Wary Residents Return to Homes Near Volcano in Philippines

MANILA — Thousands of people displaced by the threat of eruptions from the Taal Volcano have begun returning home after the Philippine authorities said the danger had subsided.

Their return comes after the Philippine Institute of Volcanology and Seismology on Sunday lowered the alert level because of reduced activity in Taal’s main crater.

Taal, located on an island in a freshwater lake 40 miles south of Manila, began rumbling on Jan. 12. Within hours, Taal, the second most active volcano in the Philippines, rained sulfurous ash across the island, sending nearly 100,000 people in nearby towns fleeing.
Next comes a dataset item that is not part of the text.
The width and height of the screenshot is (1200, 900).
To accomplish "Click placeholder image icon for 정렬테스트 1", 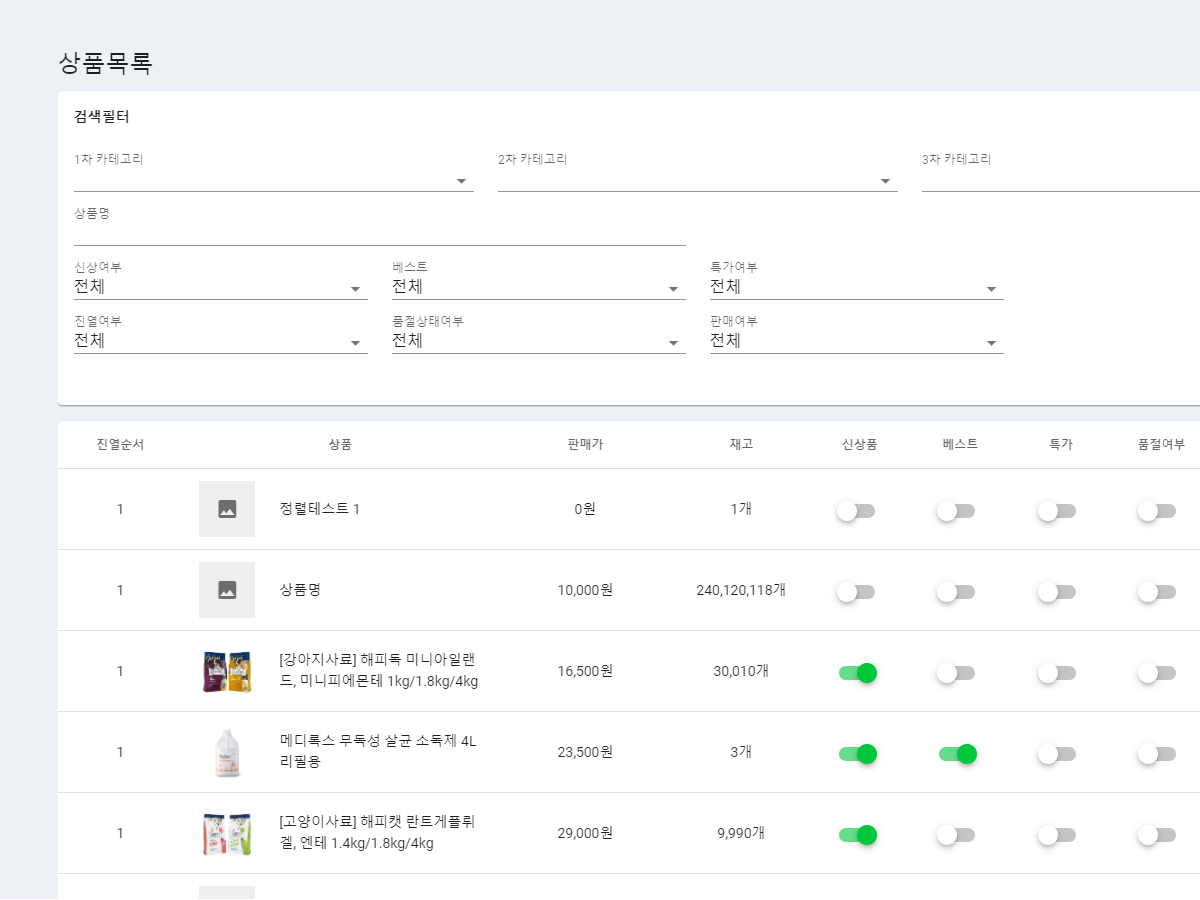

Officials said more than 390,000 people were ultimately forced into evacuation centers or ended up staying with relatives after being ordered from their homes.

But residents returning to their homes said they remained wary.

“We moved back all the farm animals yesterday when the alert level was lowered,” said Emer Siscar, a poultry farmer. “Everyone’s happy, but it isn’t over yet. It looks like we now have a more active volcano going forward.”

The authorities are continuing to strictly prohibit human activity within a four-mile radius around the volcano. And the volcano institute said on Monday morning that “volcanic earthquakes, ashfall and lethal volcanic gas expulsions can still occur and threaten areas within Taal Volcano island and nearby lakeshores.”

Richard Calinisan, who returned to his home in Laurel, said he had “no more source of income,” after finding his “fishpens already gone.”

Jes Anzar contributed reporting from Laurel, the Philippines.